Friday, October 2, 2009

Uzuuun Bir Ara


En son postun üzerinden 15 gün geçmiş.Son sınıf öğrencisinin en büyük illeti olan üniversite sınavları illeti benim için de başladı.Startı ciddi şekilde verdik.İnternetten mümkün olduğunca uzak durmaya çalışıyorum.O yüzden de blog uzun bir süre nadasta kalacak.İleriki zamanlar ne gösterir bilinmez.Neyse belki arada bir kaç post atarız.

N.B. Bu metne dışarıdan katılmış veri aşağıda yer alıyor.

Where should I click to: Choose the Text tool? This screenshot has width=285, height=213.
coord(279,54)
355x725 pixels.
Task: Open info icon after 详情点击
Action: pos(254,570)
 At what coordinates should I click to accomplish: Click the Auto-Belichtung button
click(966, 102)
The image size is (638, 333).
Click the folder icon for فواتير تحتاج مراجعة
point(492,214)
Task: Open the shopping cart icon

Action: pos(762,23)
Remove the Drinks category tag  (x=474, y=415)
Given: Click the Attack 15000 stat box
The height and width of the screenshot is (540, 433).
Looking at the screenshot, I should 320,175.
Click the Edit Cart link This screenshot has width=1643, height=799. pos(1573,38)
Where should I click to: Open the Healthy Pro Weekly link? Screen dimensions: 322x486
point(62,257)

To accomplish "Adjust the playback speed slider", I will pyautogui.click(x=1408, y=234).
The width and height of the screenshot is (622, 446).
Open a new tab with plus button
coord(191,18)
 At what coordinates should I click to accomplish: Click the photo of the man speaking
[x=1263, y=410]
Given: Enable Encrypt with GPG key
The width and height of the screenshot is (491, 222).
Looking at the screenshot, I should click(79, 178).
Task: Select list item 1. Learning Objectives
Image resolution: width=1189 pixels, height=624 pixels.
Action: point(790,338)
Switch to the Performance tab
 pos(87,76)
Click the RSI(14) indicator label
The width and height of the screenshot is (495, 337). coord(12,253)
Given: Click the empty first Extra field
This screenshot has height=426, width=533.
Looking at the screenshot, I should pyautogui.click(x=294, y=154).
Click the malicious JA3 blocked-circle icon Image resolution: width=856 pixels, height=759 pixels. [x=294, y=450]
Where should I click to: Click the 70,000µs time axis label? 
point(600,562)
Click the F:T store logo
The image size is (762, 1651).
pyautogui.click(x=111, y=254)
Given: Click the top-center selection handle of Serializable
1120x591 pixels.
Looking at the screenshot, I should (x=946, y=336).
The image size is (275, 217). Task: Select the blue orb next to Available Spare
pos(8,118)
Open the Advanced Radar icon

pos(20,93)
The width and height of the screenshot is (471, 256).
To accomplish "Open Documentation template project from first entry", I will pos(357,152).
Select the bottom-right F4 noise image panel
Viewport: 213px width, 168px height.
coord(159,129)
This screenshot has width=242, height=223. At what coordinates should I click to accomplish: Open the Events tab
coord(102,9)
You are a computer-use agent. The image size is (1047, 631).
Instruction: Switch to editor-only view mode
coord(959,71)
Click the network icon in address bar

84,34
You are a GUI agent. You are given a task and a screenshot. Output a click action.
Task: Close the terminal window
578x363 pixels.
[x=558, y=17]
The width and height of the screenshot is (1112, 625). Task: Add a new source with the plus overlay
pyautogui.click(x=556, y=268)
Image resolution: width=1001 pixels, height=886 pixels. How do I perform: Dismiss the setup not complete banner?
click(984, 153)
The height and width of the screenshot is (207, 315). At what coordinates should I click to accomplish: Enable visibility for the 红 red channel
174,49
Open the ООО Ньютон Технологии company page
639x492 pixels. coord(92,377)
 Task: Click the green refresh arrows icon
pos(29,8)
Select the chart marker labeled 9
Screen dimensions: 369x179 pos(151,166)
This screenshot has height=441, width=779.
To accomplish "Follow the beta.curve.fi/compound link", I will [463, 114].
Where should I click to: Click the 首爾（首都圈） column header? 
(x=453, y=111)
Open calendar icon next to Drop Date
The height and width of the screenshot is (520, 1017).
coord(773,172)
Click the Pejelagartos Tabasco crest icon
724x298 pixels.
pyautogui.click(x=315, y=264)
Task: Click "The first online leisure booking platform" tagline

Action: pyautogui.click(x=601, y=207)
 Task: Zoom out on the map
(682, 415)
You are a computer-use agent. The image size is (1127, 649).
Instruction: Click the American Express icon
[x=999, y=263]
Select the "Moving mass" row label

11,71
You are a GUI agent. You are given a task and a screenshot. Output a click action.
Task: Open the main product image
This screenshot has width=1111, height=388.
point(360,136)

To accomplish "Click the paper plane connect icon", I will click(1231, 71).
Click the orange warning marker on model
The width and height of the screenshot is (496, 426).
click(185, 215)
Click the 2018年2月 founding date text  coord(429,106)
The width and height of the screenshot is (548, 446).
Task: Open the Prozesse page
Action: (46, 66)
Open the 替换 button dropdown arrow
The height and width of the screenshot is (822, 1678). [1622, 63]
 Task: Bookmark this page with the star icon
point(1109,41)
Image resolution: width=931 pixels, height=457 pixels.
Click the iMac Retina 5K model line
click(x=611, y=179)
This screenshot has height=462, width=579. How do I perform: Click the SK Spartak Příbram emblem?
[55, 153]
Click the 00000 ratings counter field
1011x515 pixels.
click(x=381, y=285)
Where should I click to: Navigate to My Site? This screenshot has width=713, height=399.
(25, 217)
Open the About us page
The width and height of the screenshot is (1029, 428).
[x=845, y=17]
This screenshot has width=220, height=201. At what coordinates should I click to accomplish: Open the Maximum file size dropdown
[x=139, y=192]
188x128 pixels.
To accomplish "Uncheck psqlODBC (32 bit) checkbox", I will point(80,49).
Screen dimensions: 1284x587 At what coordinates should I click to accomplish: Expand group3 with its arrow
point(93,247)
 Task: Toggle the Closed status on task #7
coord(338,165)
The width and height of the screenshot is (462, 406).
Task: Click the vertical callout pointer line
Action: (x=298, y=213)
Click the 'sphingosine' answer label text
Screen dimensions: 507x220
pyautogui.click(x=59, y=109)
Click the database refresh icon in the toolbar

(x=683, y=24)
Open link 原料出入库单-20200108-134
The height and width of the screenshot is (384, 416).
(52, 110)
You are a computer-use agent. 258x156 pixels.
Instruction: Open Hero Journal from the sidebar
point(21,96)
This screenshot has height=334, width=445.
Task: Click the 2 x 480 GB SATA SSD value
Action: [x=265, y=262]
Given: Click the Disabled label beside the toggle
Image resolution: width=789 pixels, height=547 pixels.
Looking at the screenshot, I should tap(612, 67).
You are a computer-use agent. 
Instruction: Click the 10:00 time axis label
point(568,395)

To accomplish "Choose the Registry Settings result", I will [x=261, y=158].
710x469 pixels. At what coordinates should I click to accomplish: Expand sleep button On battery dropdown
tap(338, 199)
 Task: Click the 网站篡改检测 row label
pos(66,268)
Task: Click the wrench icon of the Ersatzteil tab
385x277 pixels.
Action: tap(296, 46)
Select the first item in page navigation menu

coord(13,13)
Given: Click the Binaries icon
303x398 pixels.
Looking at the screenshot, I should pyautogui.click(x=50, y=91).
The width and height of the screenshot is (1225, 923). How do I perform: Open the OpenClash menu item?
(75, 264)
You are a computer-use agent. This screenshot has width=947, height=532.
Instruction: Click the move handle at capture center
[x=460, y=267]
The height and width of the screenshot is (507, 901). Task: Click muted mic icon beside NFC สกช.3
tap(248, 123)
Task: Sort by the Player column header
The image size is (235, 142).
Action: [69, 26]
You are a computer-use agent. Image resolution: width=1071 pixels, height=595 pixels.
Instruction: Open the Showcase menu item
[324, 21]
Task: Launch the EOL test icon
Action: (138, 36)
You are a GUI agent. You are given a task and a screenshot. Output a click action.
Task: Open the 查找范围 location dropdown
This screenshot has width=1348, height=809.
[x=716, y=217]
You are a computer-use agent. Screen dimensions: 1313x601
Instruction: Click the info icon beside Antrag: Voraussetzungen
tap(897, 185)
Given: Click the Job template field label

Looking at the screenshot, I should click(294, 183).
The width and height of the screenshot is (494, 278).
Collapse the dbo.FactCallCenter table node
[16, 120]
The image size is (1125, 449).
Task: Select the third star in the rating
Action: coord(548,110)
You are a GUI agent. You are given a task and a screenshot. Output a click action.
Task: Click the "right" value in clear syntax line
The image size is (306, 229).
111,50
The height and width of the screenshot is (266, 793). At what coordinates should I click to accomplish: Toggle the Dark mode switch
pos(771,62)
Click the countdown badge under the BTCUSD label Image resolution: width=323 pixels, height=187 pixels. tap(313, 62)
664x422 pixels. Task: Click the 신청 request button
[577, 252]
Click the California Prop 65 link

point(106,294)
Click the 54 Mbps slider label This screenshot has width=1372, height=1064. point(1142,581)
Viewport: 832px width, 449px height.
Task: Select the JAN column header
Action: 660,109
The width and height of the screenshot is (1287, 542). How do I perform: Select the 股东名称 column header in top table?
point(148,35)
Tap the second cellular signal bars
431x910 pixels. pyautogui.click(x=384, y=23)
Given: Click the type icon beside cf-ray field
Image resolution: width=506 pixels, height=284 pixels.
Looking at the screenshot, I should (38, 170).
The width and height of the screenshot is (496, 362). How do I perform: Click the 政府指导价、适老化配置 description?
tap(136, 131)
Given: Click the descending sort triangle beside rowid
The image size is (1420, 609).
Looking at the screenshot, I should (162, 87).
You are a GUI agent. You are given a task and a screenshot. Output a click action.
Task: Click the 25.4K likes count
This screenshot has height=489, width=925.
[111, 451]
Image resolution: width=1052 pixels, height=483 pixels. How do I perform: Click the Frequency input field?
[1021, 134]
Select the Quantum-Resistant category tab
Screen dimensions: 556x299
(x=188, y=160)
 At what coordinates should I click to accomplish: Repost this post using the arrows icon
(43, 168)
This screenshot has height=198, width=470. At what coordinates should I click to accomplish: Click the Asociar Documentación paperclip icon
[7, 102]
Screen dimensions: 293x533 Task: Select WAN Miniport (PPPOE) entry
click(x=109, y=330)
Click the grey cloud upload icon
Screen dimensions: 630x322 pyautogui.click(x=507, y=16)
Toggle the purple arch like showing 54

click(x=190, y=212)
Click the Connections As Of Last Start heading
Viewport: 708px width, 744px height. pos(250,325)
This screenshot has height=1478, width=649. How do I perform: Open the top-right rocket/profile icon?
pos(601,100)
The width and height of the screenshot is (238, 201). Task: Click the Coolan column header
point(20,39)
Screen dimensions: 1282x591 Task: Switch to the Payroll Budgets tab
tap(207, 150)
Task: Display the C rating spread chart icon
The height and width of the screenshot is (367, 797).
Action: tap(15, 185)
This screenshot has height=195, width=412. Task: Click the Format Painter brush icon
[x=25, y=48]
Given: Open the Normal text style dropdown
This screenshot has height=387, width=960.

Friday, September 18, 2009

Here We Go


Dün Fransa'nın İspanya tarafından paspasa çevirilişini izledikten sonra Slovenya'ya iyi ki yenilmişiz diye düşündüm. Fransızlar gibi 6-0'dan sonra ilk mağlubiyetimizi alarak elenirsek büyük hayal kırıklığı olurdu bizim için. Şimdi galibiyeti de mağlubiyeti de gördü milli takım ve rehavete kapılma şansı yok. Bu maçta herşeylerini ortaya koyacaklardır. En büyük korkum ise ne Spanoulis, ne Yunan savunması, sadece yorgunluk. Slovenya maçının son çeyreğinde ayaklar gitmiyordu resmen. Umarım bu 2 günlük ara devlere iyi gelmiştir. Zira asıl turnuva, şimdi başlıyor.
Karşımızda turnuvanın en çok sayı bulan takımı var. Herşeyden önce savunma en önemli nokta olacak bugünkü maçta. Ancak önceden de belirttiğim gibi hücumu da belli kalıplar üzerine oturtamazsak kazanamayız bugün. Kesinlikle iyi hücum etmek zorundayız, hatta beklenmedik oyunculardan gelecek katkılara da ihtiyacımız olacak gibi. Savunmada durdurulması en zor isimler kuşkusuz 'baby Shaq' Schortsianitis ve Spanoulis olacak. Schortsianitis'i potadan ne kadar uzak topla buluşturursak, o kadar kolay ribaund'u alır ve hücuma geçeriz, yapmamız gereken tek şey arkasında faul almadan durmak ve onu potadan uzak tutmak olmalı. Hücumda da iki-üç kere ısrarla üzerine gidip faul problemine sokarsak zaten 5 dakika içerisinde iptal olmuş olur Schortsianitis. Spanoulis gibi drive eden bir guard'a karşı ise tek bir savunmacı yetmiyor maalesef. Spanoulis karşısına kimi koysanız yanından yürüyerek geçeceği için, onun drive edeceği kanalları kapatmak ve savunmayı dağıtmasına izin vermemek burda kilit nokta olabilir. Yunanlılar da aynen 2 maç önce oynadığımız Sırplar gibi pick 'n' roll'u çok iyi oynayan kısa-uzun ikililerine sahipler ve ikili oyun savunmasında da dikkatli olmak zorundayız. Spanoulis ve Schortsianitis'e değinmişken Bourousis'ten de bahsetmeden olmaz. Yunanlıların yeni parlayan yıldızlarından biri, komple bir uzun ve özellikle dış atışlarda affetmiyor fırsatı bulduğunda Bourousis. Ersan'ın çok dikkatli olması lazım Bourousis karşısında, zira Ersan'ın hücumda Yunanlılar'da yol açacağı hasarın bir benzerini de Bourousis bizim savunmamızda bırakabilir.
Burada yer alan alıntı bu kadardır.